Work to be completed:
Show every line of the data that includes the word "agent".

[Source records]
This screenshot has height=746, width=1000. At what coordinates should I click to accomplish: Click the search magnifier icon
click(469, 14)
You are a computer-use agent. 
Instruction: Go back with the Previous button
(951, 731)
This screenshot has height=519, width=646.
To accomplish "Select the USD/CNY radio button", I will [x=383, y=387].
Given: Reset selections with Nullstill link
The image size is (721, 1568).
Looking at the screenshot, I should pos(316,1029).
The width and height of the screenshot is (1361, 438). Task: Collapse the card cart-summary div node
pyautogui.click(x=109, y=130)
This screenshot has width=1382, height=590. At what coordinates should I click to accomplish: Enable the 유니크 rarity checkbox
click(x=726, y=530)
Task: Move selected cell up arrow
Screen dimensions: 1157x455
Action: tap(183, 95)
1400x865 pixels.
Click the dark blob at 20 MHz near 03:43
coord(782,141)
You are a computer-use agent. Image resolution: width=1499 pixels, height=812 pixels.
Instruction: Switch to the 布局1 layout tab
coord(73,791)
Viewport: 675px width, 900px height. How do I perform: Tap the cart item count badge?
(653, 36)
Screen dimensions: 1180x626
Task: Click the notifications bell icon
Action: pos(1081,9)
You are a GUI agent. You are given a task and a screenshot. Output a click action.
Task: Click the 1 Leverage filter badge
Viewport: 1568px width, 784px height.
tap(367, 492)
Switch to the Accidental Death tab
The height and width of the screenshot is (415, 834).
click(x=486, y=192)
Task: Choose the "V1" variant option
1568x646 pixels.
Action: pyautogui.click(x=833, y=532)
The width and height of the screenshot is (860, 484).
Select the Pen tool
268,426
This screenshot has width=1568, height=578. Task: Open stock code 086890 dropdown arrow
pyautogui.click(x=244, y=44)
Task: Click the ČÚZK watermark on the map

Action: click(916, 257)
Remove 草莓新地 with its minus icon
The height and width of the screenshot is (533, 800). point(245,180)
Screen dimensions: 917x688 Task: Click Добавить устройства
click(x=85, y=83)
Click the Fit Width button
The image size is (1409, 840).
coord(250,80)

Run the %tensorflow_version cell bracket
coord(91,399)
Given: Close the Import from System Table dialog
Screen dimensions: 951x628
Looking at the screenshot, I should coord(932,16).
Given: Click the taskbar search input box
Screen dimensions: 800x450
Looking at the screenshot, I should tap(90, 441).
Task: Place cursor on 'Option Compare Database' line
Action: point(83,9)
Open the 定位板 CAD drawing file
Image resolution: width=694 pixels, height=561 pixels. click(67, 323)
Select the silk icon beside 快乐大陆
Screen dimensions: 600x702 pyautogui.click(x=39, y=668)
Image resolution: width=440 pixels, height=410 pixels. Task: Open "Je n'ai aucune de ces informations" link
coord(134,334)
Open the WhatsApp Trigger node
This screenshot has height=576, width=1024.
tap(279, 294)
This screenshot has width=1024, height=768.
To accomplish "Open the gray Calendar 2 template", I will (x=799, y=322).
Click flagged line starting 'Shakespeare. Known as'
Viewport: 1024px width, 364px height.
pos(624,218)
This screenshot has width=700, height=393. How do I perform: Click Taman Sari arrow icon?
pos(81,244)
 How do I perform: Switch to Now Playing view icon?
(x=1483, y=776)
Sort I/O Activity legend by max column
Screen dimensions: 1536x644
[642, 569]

Result of this task:
You are a computer-use agent. 
You are a computer-use agent. Image resolution: width=1499 pixels, height=812 pixels.
You are a GUI agent. You are given a task and a screenshot. Output a click action.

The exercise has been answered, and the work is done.